• **How to complete this task**:
What lines of the data hold the string "Facebook"? Copy them all.

··· Available data

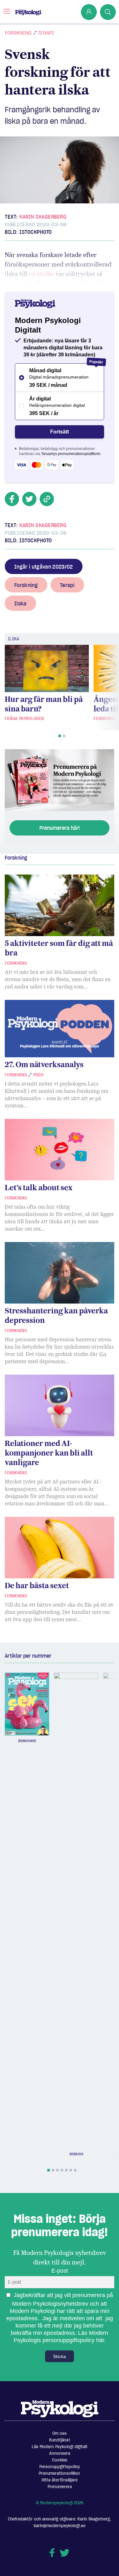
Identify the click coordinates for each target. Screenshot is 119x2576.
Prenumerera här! (59, 828)
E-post (59, 2271)
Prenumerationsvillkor (59, 2473)
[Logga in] (89, 12)
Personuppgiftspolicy (59, 2466)
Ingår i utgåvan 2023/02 (43, 567)
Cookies (59, 2460)
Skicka (59, 2356)
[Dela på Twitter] (29, 499)
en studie (41, 274)
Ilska (20, 603)
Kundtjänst (59, 2440)
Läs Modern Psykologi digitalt (60, 2446)
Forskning (18, 33)
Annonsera (59, 2453)
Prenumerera (60, 2486)
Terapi (46, 33)
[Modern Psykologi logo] (59, 2408)
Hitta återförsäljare (59, 2480)
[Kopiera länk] (47, 499)
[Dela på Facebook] (12, 499)
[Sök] (108, 12)
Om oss (59, 2433)
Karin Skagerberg (42, 217)
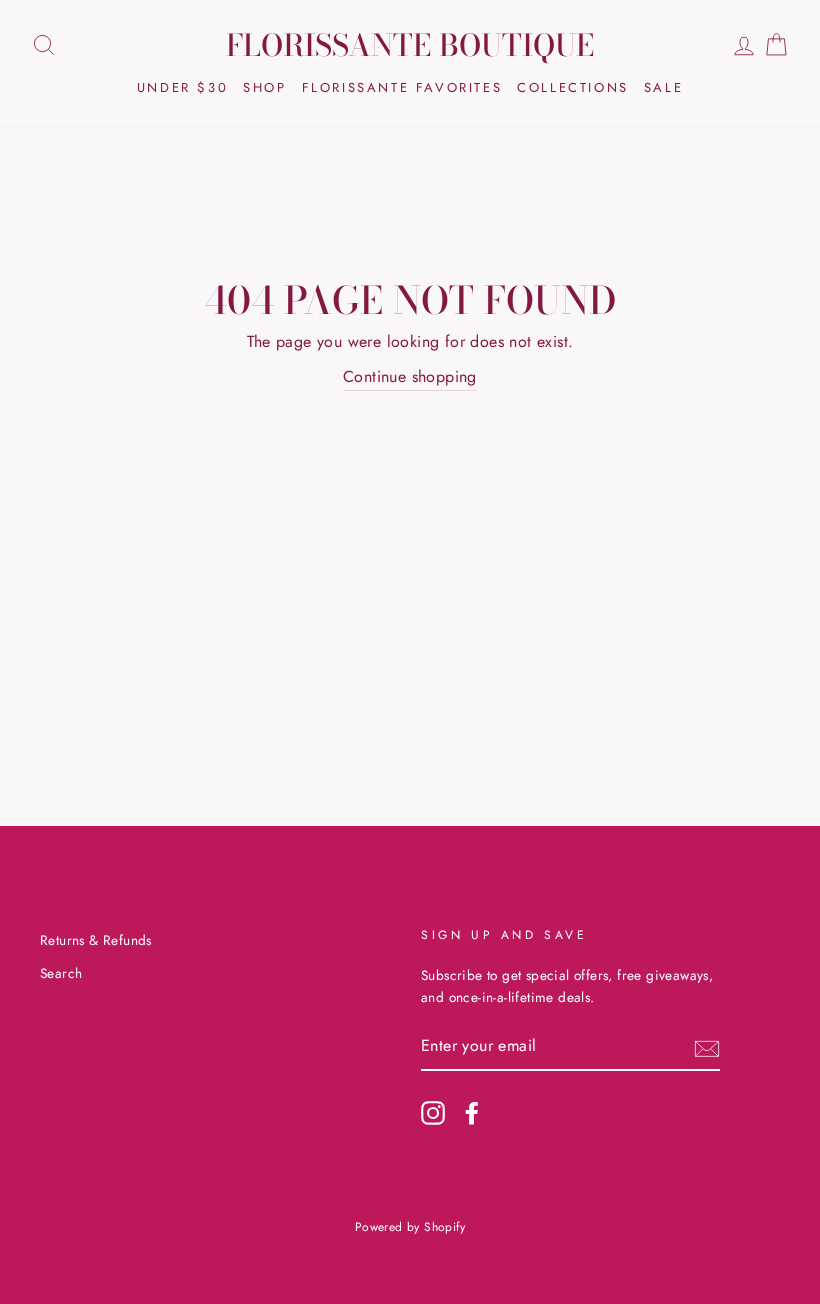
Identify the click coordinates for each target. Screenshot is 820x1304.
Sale (663, 87)
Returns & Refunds (96, 940)
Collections (573, 87)
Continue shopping (410, 376)
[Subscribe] (707, 1047)
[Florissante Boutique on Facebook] (472, 1113)
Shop (264, 87)
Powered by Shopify (410, 1227)
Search (61, 973)
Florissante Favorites (402, 87)
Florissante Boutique (410, 45)
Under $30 (182, 87)
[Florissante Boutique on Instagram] (433, 1113)
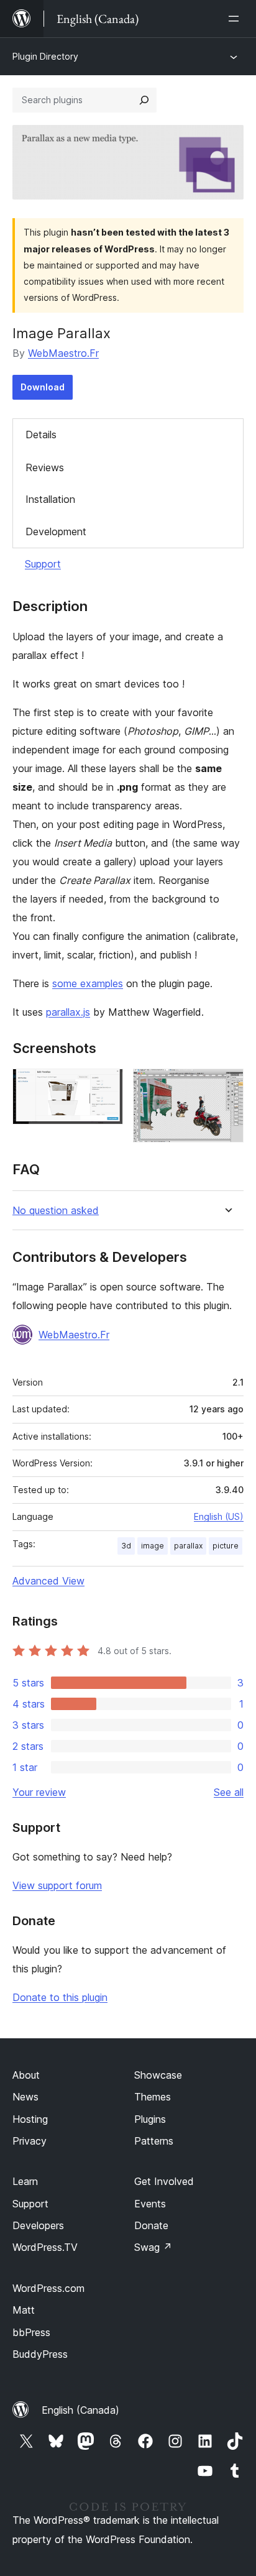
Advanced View (48, 1581)
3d (126, 1545)
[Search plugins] (144, 100)
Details (41, 434)
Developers (38, 2225)
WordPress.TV (45, 2247)
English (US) (219, 1516)
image (152, 1545)
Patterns (153, 2141)
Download (43, 387)
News (25, 2097)
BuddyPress (40, 2354)
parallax (188, 1545)
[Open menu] (236, 18)
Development (55, 531)
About (26, 2075)
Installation (50, 499)
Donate (151, 2225)
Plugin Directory (45, 56)
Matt (23, 2310)
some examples (87, 983)
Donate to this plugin (59, 1997)
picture (226, 1545)
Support (43, 564)
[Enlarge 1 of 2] (106, 1085)
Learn (25, 2181)
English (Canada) (80, 2410)
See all (229, 1792)
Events (150, 2203)
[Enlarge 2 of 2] (227, 1085)
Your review (39, 1792)
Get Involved (164, 2181)
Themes (152, 2097)
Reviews (44, 467)
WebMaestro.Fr (63, 353)
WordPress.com (48, 2288)
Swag (153, 2247)
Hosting (30, 2119)
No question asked (55, 1211)
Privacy (29, 2141)
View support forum (57, 1885)
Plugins (150, 2119)
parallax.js (68, 1012)
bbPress (31, 2332)
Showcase (158, 2075)
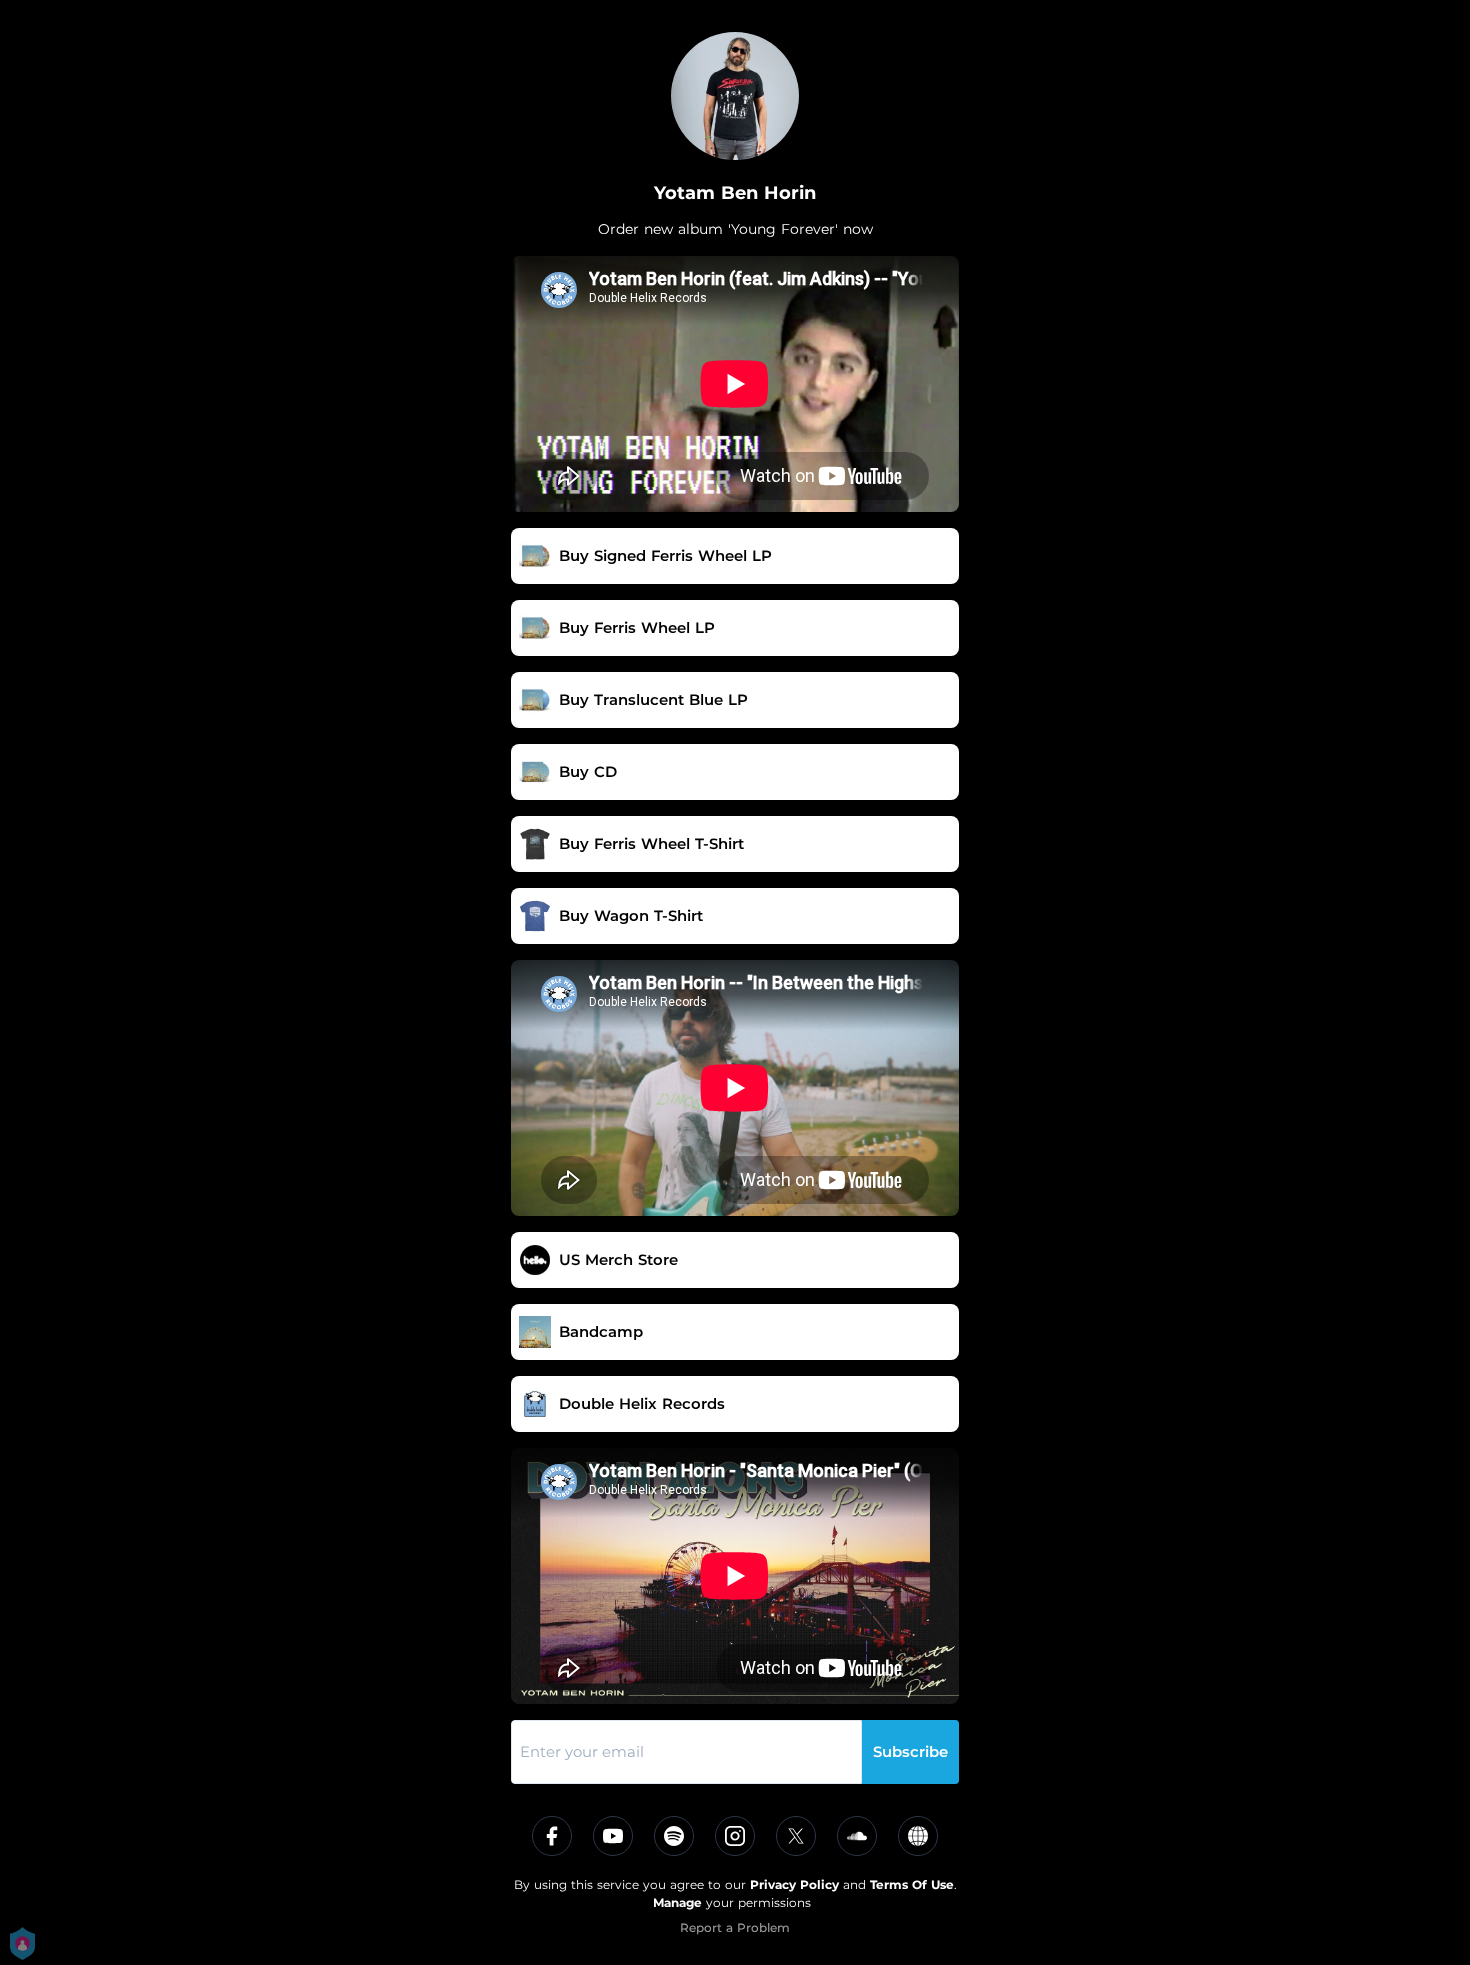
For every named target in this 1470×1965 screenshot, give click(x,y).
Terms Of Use (912, 1884)
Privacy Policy (794, 1884)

······

• **Output for this exercise**:
[Dela på Facebook] (12, 499)
[Florissante Boutique on Facebook] (472, 1113)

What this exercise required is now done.